News:

Welcome to the Golf Club Atlas Discussion Group!

Each user is approved by the Golf Club Atlas editorial staff. For any new inquiries, please contact us.


Gib_Papazian

Time seems to inexorably and exponentially accelerate - and with it, the inevitable obsolescence of not only (read: what is left of) my golf skills, but the beautifully crafted implements that adorned my office.


I'll go out on a limb and assert I've got a peerless collection of persimmon clubs - most (but not all) handmade Orlimar beauties, all meticulously waxed to a spitshine that would put military dress shoes to shame.

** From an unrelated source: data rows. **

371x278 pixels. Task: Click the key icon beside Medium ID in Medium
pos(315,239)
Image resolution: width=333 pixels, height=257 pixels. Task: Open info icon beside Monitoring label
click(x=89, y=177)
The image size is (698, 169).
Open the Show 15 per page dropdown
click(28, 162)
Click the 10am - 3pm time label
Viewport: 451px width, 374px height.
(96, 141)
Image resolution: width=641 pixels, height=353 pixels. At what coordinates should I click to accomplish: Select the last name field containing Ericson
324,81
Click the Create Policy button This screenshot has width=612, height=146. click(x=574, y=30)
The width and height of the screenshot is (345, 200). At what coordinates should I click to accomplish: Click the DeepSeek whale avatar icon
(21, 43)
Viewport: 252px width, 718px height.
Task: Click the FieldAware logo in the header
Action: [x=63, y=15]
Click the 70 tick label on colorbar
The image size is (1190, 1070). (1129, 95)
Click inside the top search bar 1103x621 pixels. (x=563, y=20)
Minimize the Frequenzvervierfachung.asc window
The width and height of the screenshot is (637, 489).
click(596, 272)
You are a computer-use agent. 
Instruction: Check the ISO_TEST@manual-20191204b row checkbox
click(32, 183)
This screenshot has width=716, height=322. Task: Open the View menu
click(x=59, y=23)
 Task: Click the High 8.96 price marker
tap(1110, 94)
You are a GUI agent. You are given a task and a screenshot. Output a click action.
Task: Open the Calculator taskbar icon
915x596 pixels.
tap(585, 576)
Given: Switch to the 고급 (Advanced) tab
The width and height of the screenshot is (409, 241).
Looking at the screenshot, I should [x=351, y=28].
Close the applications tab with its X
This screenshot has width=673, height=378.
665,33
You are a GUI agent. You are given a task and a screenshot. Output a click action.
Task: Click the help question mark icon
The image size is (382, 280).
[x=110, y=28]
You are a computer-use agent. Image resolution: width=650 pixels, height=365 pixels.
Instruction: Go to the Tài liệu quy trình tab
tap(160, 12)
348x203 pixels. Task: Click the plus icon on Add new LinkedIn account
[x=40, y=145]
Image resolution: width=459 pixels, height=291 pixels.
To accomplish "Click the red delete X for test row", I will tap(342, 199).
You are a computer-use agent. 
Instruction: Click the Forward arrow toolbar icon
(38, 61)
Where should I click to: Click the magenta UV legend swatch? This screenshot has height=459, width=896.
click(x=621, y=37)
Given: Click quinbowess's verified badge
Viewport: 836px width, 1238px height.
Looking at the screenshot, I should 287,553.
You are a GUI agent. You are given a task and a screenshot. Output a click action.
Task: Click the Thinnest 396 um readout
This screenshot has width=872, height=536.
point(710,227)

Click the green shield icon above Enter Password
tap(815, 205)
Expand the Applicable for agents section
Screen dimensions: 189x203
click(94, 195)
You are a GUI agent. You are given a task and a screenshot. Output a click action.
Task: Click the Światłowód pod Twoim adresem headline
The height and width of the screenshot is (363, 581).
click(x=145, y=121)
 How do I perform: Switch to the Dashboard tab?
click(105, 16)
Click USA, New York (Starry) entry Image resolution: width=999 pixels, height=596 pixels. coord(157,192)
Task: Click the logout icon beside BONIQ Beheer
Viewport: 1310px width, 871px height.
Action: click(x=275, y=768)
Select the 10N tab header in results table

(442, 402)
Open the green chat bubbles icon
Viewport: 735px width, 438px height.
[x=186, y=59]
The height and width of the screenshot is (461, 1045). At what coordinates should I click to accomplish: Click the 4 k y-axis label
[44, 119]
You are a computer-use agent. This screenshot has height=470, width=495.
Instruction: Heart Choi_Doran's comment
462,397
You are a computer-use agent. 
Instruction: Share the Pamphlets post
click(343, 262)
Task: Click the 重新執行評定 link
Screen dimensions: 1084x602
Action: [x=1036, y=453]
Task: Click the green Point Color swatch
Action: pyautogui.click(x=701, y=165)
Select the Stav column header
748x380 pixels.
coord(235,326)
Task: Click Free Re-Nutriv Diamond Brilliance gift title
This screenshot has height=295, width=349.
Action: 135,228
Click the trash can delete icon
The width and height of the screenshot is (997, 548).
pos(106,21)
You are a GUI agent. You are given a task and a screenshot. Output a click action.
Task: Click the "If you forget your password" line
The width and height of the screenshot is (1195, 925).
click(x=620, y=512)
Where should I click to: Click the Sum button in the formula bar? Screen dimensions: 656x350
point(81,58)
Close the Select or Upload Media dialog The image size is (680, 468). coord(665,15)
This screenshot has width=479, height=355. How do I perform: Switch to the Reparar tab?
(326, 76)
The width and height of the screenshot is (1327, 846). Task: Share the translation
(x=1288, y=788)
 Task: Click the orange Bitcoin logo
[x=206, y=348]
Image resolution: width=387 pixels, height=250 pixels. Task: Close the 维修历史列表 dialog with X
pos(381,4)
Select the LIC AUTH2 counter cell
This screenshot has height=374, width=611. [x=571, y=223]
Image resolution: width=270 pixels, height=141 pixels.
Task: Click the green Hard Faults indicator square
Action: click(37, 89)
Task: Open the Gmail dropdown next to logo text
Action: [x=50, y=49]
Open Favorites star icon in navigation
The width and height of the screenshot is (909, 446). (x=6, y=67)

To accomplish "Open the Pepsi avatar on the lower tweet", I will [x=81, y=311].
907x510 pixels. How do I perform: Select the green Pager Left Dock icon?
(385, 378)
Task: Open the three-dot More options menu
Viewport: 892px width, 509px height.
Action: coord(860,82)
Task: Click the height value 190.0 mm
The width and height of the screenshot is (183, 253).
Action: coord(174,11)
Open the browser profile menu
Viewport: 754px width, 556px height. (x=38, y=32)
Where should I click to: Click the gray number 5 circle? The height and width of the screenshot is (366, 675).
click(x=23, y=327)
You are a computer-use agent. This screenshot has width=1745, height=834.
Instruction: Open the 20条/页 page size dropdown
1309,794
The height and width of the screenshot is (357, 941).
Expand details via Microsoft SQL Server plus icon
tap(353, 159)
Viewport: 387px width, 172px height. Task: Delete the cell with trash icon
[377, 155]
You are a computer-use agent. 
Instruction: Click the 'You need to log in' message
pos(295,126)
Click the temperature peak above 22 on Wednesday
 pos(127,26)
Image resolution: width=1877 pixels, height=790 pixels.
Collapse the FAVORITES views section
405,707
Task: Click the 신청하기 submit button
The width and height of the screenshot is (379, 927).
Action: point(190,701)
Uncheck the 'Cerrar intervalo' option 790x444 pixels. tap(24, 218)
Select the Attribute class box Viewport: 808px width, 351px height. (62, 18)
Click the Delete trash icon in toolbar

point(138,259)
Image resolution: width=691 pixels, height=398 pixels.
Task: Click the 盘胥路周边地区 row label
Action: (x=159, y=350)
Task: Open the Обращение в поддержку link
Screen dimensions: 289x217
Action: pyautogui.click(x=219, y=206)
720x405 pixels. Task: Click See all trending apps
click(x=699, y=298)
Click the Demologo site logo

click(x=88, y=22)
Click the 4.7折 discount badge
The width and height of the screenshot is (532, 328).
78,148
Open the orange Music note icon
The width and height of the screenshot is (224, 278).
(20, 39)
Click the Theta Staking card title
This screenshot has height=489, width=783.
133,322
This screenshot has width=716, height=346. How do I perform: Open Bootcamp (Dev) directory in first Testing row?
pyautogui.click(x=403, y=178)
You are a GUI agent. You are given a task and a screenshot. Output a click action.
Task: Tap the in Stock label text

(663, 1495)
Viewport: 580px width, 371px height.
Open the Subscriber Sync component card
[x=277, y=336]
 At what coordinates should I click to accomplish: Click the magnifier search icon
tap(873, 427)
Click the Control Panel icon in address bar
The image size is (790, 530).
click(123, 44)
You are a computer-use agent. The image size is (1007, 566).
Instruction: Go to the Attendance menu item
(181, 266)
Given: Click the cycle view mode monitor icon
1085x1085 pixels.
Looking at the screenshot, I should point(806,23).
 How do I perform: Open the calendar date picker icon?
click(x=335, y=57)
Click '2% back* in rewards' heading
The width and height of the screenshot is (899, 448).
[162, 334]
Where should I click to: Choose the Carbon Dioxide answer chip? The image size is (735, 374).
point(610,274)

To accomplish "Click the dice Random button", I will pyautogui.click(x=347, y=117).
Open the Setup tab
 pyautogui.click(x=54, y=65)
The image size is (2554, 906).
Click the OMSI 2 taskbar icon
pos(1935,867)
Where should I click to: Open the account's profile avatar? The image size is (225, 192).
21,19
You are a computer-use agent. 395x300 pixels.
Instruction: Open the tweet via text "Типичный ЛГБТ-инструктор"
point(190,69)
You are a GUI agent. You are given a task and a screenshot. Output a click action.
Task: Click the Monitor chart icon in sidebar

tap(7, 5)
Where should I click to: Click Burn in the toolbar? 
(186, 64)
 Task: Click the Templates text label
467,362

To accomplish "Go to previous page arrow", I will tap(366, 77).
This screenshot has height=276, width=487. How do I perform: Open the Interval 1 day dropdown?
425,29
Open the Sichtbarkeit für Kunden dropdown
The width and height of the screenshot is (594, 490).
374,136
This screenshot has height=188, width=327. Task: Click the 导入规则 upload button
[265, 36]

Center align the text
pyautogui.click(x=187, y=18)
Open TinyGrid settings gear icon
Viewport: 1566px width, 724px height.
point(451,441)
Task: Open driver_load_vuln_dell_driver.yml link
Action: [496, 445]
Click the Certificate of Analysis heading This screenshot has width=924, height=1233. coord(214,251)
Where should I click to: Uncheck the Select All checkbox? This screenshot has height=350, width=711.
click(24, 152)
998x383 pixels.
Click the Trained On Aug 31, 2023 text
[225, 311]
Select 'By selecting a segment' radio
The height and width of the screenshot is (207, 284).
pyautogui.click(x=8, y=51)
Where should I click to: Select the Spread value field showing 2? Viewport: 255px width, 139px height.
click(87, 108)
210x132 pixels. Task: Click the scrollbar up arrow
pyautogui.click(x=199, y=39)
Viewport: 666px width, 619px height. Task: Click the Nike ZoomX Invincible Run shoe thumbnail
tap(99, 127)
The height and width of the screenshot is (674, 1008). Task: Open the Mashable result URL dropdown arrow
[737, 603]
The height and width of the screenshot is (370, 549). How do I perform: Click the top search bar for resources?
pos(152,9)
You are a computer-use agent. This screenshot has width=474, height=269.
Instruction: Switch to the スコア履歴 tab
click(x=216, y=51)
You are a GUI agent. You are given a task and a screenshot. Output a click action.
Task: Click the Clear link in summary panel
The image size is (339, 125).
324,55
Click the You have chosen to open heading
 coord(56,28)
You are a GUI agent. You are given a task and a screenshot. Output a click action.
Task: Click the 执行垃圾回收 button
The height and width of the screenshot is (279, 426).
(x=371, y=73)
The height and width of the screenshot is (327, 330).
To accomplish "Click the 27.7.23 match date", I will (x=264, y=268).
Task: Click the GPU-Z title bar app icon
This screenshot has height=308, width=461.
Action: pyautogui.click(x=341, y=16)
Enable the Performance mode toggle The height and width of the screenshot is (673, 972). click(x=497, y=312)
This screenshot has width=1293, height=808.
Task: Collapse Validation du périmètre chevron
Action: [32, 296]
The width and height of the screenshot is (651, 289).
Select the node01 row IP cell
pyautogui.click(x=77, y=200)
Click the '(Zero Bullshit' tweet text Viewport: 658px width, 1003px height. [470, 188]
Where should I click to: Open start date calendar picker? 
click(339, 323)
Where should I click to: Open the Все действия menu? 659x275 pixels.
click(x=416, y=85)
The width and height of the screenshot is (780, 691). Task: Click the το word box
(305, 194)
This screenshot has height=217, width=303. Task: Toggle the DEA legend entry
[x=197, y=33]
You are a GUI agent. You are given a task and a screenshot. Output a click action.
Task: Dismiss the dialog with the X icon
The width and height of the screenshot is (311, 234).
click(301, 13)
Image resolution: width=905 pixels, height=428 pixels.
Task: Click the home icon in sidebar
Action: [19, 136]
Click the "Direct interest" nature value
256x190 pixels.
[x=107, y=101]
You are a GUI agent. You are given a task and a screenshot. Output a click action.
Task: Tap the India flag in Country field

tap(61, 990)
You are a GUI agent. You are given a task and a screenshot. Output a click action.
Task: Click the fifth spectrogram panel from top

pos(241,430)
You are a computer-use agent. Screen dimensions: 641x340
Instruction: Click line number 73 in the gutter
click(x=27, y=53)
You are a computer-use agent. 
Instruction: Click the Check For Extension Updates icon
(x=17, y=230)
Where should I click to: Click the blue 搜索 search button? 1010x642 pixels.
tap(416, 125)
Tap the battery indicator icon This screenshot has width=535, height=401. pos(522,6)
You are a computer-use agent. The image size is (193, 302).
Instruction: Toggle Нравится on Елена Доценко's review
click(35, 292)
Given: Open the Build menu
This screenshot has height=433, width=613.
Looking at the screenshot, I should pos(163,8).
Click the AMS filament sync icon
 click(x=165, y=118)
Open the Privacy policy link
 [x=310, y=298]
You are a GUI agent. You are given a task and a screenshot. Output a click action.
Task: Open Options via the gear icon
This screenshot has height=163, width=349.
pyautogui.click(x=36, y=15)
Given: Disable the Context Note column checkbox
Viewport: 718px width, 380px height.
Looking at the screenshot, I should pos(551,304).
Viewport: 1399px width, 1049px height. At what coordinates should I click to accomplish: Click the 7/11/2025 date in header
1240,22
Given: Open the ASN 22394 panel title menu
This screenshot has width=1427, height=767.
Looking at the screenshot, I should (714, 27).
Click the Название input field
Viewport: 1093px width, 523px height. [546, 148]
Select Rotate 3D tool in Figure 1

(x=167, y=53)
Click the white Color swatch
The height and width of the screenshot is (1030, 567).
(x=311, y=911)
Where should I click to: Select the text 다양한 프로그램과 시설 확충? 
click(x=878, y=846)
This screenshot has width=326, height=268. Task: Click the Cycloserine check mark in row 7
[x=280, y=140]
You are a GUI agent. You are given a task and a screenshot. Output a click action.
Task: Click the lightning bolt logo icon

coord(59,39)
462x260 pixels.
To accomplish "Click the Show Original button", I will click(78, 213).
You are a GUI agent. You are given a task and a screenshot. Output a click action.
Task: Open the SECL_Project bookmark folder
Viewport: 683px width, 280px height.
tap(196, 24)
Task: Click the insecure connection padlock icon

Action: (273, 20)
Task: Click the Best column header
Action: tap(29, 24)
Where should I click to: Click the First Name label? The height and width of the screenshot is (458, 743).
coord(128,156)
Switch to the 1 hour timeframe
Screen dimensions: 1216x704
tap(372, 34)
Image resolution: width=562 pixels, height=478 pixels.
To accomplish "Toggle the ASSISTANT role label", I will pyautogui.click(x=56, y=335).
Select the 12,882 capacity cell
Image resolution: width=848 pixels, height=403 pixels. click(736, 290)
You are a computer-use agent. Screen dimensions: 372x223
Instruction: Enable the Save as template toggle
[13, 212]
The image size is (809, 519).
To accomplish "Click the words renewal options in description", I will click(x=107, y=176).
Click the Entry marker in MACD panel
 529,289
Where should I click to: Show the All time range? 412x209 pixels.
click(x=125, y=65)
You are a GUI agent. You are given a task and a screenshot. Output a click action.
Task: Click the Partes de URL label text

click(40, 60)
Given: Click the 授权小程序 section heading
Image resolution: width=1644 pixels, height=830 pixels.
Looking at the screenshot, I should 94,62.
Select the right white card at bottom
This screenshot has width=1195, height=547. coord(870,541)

I was blessed to spend quite a bit of time with Lou Ortiz at the factory - and have dozens of his pristine works of art, along with sets of Tommy Armour, Helen Hicks and about every sexy persimmon-headed club made since the 1950s.


Does ANYBODY even attempt to play persimmon anymore? I'm hardly an expert, but it seems the new golf balls drop out of the sky when hit with "wood woods." My theory is that either the modern ball does not spin enough off the tee to get any air under it - or my bat speed has degenerated to the point of being more erratic and slower than a Niekro knuckleball.


I cannot bring myself to toss the collection, so what happens to impossibly beautiful persimmon woods in an era of howitzer launching, oversized, garish, hideous metallic monstrosities - designed to launch a porcelain superball into the ionosphere?


No no no, I am not going to saw off the heads or display a quaint rack of clubs above the fireplace. There is a lot of spiritual power in those bats; gorgeous old cars and golf clubs with screws are meant to be driven, not looked at in a museum.


The Senior Table in the Treehouse is getting mighty crowded, so what do the rest of us - in the throes of codgerous dotage - do with all our wooden reminders of "When Golf Was Good?"


Is there a golf ball made anymore, soft enough to spin off a real golf club? Am I actually hallucinating about the modern ball?


There literally have to be several million wooden sticks floating around America and Britain, so what becomes of them? There is nothing quite satisfying as catching a shot "right on the screws" . . . . . maybe revive the KP, except with wood woods?


Perhaps I am just mumbling out loud (again), but what is to become of these noble implements from a "more civilized age?"           




   



 
« Last Edit: October 04, 2021, 03:59:23 PM by Gib Papazian »

John Kavanaugh

  • Karma: +0/-0
I enjoy playing them. Not all that much difference in length for me on firm fairways.


One thing I don't understand is why a clothing company would be selling a modern version. Uncheaply at that.


https://linksoul.com/collections/woods

JMEvensky

  • Karma: +0/-0
2 Macgregors and 2 Toney Pennas sitting arm's length from me. Take them out rarely and let some younger guys try to hit them--after making sure the balls are teed up very low--don't want any dummy marks.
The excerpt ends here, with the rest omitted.